## Supplied records
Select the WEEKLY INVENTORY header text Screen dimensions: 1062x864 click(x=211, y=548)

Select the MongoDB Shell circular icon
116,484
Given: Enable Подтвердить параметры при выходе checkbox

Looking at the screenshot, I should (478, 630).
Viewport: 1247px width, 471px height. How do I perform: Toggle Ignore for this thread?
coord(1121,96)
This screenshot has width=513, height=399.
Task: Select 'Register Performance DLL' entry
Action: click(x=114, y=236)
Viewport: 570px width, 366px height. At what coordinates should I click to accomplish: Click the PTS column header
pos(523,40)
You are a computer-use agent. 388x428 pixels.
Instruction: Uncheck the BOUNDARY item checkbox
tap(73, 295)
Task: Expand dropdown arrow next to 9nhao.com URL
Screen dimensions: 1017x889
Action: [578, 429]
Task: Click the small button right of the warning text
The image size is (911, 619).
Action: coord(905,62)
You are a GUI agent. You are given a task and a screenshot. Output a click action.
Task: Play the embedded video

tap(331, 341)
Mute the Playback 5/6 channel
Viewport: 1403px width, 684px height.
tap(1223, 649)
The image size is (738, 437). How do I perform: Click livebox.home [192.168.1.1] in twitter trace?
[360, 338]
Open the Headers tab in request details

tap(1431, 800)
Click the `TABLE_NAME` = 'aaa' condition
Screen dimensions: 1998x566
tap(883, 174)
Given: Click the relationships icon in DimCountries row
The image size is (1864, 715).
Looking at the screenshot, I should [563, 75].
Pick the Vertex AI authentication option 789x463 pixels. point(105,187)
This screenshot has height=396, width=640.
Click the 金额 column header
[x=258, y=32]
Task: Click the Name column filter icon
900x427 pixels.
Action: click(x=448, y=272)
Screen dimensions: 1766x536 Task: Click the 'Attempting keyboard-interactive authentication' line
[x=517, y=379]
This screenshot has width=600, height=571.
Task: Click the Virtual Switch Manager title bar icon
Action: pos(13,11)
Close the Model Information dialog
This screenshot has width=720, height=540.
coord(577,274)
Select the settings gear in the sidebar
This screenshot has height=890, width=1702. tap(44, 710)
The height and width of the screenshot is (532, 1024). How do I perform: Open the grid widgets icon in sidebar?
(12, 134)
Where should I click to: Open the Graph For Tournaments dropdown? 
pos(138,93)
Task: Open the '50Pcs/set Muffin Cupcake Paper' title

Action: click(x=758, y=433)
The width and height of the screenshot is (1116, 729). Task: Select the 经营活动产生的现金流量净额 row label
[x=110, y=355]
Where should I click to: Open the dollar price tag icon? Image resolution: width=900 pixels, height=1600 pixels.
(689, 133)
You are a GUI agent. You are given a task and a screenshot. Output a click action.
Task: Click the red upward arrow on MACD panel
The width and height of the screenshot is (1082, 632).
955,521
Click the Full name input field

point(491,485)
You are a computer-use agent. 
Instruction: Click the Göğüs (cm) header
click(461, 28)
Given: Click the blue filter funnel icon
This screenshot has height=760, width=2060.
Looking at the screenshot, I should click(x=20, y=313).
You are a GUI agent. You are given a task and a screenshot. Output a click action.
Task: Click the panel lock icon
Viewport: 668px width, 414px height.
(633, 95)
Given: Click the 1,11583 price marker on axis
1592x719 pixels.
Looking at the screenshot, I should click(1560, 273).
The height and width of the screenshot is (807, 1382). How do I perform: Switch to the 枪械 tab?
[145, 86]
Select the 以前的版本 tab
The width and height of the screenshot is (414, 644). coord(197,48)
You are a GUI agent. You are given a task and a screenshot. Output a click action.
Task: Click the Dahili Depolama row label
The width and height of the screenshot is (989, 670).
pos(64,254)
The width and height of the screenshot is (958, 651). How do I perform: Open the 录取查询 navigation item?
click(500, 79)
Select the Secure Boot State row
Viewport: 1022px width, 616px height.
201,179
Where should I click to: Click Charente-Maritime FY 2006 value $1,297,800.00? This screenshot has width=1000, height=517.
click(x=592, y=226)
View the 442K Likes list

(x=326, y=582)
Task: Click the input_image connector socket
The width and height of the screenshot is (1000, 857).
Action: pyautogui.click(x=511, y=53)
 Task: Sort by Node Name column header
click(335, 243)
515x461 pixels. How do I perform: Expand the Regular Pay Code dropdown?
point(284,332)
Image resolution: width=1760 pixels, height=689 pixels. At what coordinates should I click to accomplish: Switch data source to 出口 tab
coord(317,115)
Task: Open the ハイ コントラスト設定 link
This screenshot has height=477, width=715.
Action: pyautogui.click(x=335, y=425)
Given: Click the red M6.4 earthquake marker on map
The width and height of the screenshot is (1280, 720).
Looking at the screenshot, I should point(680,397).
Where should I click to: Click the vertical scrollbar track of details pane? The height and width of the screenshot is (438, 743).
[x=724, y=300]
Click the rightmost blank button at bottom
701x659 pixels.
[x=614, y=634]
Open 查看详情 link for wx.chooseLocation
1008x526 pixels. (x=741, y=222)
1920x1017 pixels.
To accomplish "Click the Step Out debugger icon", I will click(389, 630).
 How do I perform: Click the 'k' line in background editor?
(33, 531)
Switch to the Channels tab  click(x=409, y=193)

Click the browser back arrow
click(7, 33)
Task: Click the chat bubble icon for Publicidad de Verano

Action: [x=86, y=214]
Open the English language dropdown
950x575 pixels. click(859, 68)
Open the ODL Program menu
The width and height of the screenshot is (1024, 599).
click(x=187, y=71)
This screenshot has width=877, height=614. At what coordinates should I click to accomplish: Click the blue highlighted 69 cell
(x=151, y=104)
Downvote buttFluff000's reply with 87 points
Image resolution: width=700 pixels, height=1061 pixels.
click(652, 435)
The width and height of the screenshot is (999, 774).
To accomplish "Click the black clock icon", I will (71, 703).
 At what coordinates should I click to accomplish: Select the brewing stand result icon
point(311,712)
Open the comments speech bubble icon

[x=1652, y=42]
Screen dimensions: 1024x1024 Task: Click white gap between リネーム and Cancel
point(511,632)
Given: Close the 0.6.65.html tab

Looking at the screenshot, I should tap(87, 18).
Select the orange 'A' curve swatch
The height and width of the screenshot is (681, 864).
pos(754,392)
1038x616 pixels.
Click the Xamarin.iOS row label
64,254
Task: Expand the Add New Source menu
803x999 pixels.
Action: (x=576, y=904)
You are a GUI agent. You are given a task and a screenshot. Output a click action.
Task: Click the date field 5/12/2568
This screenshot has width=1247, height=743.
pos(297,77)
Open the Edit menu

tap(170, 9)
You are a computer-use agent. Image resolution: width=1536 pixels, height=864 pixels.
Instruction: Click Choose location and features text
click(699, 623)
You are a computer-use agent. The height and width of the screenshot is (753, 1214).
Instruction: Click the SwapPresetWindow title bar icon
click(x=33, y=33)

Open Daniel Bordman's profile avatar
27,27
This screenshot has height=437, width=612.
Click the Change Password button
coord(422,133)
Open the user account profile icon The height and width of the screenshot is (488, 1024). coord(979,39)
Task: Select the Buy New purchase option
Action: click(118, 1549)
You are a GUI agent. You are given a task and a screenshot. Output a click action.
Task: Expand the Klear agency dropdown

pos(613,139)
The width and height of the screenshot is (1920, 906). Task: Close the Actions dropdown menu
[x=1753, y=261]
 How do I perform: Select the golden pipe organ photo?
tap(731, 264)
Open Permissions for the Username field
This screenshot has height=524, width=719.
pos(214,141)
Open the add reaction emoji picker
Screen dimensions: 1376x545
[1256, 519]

## Exercise instructions
All records are to be printed again, exactly and completely.

## Answer below
Select the WEEKLY INVENTORY header text Screen dimensions: 1062x864 click(x=211, y=548)

Select the MongoDB Shell circular icon
116,484
Given: Enable Подтвердить параметры при выходе checkbox

Looking at the screenshot, I should (478, 630).
Viewport: 1247px width, 471px height. How do I perform: Toggle Ignore for this thread?
coord(1121,96)
This screenshot has width=513, height=399.
Task: Select 'Register Performance DLL' entry
Action: click(x=114, y=236)
Viewport: 570px width, 366px height. At what coordinates should I click to accomplish: Click the PTS column header
pos(523,40)
You are a computer-use agent. 388x428 pixels.
Instruction: Uncheck the BOUNDARY item checkbox
tap(73, 295)
Task: Expand dropdown arrow next to 9nhao.com URL
Screen dimensions: 1017x889
Action: [578, 429]
Task: Click the small button right of the warning text
The image size is (911, 619).
Action: coord(905,62)
You are a GUI agent. You are given a task and a screenshot. Output a click action.
Task: Play the embedded video

tap(331, 341)
Mute the Playback 5/6 channel
Viewport: 1403px width, 684px height.
tap(1223, 649)
The image size is (738, 437). How do I perform: Click livebox.home [192.168.1.1] in twitter trace?
[360, 338]
Open the Headers tab in request details

tap(1431, 800)
Click the `TABLE_NAME` = 'aaa' condition
Screen dimensions: 1998x566
tap(883, 174)
Given: Click the relationships icon in DimCountries row
The image size is (1864, 715).
Looking at the screenshot, I should [563, 75].
Pick the Vertex AI authentication option 789x463 pixels. point(105,187)
This screenshot has height=396, width=640.
Click the 金额 column header
[x=258, y=32]
Task: Click the Name column filter icon
900x427 pixels.
Action: click(x=448, y=272)
Screen dimensions: 1766x536 Task: Click the 'Attempting keyboard-interactive authentication' line
[x=517, y=379]
This screenshot has width=600, height=571.
Task: Click the Virtual Switch Manager title bar icon
Action: pos(13,11)
Close the Model Information dialog
This screenshot has width=720, height=540.
coord(577,274)
Select the settings gear in the sidebar
This screenshot has height=890, width=1702. tap(44, 710)
The height and width of the screenshot is (532, 1024). How do I perform: Open the grid widgets icon in sidebar?
(12, 134)
Where should I click to: Open the Graph For Tournaments dropdown? 
pos(138,93)
Task: Open the '50Pcs/set Muffin Cupcake Paper' title

Action: click(x=758, y=433)
The width and height of the screenshot is (1116, 729). Task: Select the 经营活动产生的现金流量净额 row label
[x=110, y=355]
Where should I click to: Open the dollar price tag icon? Image resolution: width=900 pixels, height=1600 pixels.
(689, 133)
You are a GUI agent. You are given a task and a screenshot. Output a click action.
Task: Click the red upward arrow on MACD panel
The width and height of the screenshot is (1082, 632).
955,521
Click the Full name input field

point(491,485)
You are a computer-use agent. 
Instruction: Click the Göğüs (cm) header
click(461, 28)
Given: Click the blue filter funnel icon
This screenshot has height=760, width=2060.
Looking at the screenshot, I should click(x=20, y=313).
You are a GUI agent. You are given a task and a screenshot. Output a click action.
Task: Click the panel lock icon
Viewport: 668px width, 414px height.
(633, 95)
Given: Click the 1,11583 price marker on axis
1592x719 pixels.
Looking at the screenshot, I should click(1560, 273).
The height and width of the screenshot is (807, 1382). How do I perform: Switch to the 枪械 tab?
[145, 86]
Select the 以前的版本 tab
The width and height of the screenshot is (414, 644). coord(197,48)
You are a GUI agent. You are given a task and a screenshot. Output a click action.
Task: Click the Dahili Depolama row label
The width and height of the screenshot is (989, 670).
pos(64,254)
The width and height of the screenshot is (958, 651). How do I perform: Open the 录取查询 navigation item?
click(500, 79)
Select the Secure Boot State row
Viewport: 1022px width, 616px height.
201,179
Where should I click to: Click Charente-Maritime FY 2006 value $1,297,800.00? This screenshot has width=1000, height=517.
click(x=592, y=226)
View the 442K Likes list

(x=326, y=582)
Task: Click the input_image connector socket
The width and height of the screenshot is (1000, 857).
Action: pyautogui.click(x=511, y=53)
 Task: Sort by Node Name column header
click(335, 243)
515x461 pixels. How do I perform: Expand the Regular Pay Code dropdown?
point(284,332)
Image resolution: width=1760 pixels, height=689 pixels. At what coordinates should I click to accomplish: Switch data source to 出口 tab
coord(317,115)
Task: Open the ハイ コントラスト設定 link
This screenshot has height=477, width=715.
Action: pyautogui.click(x=335, y=425)
Given: Click the red M6.4 earthquake marker on map
The width and height of the screenshot is (1280, 720).
Looking at the screenshot, I should point(680,397).
Where should I click to: Click the vertical scrollbar track of details pane? The height and width of the screenshot is (438, 743).
[x=724, y=300]
Click the rightmost blank button at bottom
701x659 pixels.
[x=614, y=634]
Open 查看详情 link for wx.chooseLocation
1008x526 pixels. (x=741, y=222)
1920x1017 pixels.
To accomplish "Click the Step Out debugger icon", I will click(389, 630).
 How do I perform: Click the 'k' line in background editor?
(33, 531)
Switch to the Channels tab  click(x=409, y=193)

Click the browser back arrow
click(7, 33)
Task: Click the chat bubble icon for Publicidad de Verano

Action: [x=86, y=214]
Open the English language dropdown
950x575 pixels. click(859, 68)
Open the ODL Program menu
The width and height of the screenshot is (1024, 599).
click(x=187, y=71)
This screenshot has width=877, height=614. At what coordinates should I click to accomplish: Click the blue highlighted 69 cell
(x=151, y=104)
Downvote buttFluff000's reply with 87 points
Image resolution: width=700 pixels, height=1061 pixels.
click(652, 435)
The width and height of the screenshot is (999, 774).
To accomplish "Click the black clock icon", I will (71, 703).
 At what coordinates should I click to accomplish: Select the brewing stand result icon
point(311,712)
Open the comments speech bubble icon

[x=1652, y=42]
Screen dimensions: 1024x1024 Task: Click white gap between リネーム and Cancel
point(511,632)
Given: Close the 0.6.65.html tab

Looking at the screenshot, I should tap(87, 18).
Select the orange 'A' curve swatch
The height and width of the screenshot is (681, 864).
pos(754,392)
1038x616 pixels.
Click the Xamarin.iOS row label
64,254
Task: Expand the Add New Source menu
803x999 pixels.
Action: (x=576, y=904)
You are a GUI agent. You are given a task and a screenshot. Output a click action.
Task: Click the date field 5/12/2568
This screenshot has width=1247, height=743.
pos(297,77)
Open the Edit menu

tap(170, 9)
You are a computer-use agent. Image resolution: width=1536 pixels, height=864 pixels.
Instruction: Click Choose location and features text
click(699, 623)
You are a computer-use agent. The height and width of the screenshot is (753, 1214).
Instruction: Click the SwapPresetWindow title bar icon
click(x=33, y=33)

Open Daniel Bordman's profile avatar
27,27
This screenshot has height=437, width=612.
Click the Change Password button
coord(422,133)
Open the user account profile icon The height and width of the screenshot is (488, 1024). coord(979,39)
Task: Select the Buy New purchase option
Action: click(118, 1549)
You are a GUI agent. You are given a task and a screenshot. Output a click action.
Task: Expand the Klear agency dropdown

pos(613,139)
The width and height of the screenshot is (1920, 906). Task: Close the Actions dropdown menu
[x=1753, y=261]
 How do I perform: Select the golden pipe organ photo?
tap(731, 264)
Open Permissions for the Username field
This screenshot has height=524, width=719.
pos(214,141)
Open the add reaction emoji picker
Screen dimensions: 1376x545
[1256, 519]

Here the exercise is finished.